Saved data entries
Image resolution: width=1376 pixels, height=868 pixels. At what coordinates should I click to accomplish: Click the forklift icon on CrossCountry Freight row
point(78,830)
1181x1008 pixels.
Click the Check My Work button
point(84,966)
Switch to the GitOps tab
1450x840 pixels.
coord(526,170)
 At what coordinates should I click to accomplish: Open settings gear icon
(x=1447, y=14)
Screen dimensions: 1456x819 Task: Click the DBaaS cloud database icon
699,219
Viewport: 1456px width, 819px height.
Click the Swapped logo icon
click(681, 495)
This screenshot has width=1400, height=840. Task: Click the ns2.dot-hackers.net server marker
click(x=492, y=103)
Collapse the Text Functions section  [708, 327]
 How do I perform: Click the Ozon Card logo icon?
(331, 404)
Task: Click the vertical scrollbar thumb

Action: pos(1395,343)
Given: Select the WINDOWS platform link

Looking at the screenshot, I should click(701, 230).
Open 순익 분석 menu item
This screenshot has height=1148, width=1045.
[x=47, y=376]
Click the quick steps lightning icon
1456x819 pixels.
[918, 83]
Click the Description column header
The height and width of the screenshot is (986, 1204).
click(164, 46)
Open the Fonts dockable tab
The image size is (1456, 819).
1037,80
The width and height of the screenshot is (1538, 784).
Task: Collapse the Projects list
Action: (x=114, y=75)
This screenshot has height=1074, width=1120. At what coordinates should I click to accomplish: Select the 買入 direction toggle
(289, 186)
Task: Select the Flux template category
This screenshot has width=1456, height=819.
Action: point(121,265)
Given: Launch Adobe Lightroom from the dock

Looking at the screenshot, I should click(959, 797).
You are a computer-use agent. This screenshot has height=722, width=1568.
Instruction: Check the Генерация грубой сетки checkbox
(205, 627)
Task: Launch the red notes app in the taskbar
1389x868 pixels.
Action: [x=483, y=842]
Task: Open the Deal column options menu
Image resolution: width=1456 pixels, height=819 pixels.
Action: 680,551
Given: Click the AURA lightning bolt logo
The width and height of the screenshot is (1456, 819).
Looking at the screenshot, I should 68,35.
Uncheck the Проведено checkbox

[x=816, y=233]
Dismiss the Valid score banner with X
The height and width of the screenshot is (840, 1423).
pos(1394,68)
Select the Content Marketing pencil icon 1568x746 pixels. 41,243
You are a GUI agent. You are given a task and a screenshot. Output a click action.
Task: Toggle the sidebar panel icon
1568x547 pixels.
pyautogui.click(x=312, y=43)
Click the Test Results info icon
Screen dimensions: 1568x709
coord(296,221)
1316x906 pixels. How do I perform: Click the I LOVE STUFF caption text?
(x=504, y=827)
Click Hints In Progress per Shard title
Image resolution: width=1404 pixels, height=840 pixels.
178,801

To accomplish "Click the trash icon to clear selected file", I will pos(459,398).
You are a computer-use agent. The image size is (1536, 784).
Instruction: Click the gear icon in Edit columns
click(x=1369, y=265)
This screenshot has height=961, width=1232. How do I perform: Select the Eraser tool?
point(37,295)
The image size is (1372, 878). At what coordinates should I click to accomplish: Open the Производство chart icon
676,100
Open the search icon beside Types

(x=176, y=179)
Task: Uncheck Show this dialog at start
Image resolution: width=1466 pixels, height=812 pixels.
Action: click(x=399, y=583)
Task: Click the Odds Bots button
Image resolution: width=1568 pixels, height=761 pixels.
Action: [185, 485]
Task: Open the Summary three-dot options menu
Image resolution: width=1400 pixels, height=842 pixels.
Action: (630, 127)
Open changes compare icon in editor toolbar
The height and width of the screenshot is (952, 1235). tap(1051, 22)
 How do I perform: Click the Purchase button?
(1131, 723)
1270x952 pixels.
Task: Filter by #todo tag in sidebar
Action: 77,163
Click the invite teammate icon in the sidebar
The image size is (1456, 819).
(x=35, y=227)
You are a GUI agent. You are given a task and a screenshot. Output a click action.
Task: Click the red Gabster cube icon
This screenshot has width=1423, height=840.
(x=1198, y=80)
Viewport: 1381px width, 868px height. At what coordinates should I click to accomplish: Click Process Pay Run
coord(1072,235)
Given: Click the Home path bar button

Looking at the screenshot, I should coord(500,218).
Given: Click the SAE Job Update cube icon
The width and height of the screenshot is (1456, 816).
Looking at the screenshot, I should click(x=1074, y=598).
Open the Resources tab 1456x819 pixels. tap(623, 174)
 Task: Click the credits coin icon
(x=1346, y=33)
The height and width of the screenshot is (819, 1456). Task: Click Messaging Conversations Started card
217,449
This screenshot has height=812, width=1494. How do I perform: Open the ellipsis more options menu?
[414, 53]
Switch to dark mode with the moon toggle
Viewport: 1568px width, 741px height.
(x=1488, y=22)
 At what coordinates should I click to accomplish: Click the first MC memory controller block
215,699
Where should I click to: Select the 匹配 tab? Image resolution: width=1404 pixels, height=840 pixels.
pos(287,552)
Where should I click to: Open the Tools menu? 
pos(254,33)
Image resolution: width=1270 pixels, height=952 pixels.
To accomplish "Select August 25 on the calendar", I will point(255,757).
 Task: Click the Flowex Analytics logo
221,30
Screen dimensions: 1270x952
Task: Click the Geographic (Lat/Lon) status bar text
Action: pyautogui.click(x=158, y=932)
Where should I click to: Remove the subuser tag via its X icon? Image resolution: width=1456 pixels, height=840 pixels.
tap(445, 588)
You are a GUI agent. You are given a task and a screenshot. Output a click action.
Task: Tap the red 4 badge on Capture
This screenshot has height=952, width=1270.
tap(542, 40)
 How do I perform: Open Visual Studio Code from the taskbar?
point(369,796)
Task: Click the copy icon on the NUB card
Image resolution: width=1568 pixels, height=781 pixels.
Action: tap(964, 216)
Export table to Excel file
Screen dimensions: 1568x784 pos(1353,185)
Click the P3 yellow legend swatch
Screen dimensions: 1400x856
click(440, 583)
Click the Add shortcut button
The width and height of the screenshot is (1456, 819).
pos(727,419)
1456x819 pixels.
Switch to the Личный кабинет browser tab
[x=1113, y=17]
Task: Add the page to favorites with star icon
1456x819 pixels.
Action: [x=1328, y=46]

**EXERCISE GOAL:**
How many lines in the records above contain the word "cube"? Reply with the number alone.

**RESPONSE BELOW:**
2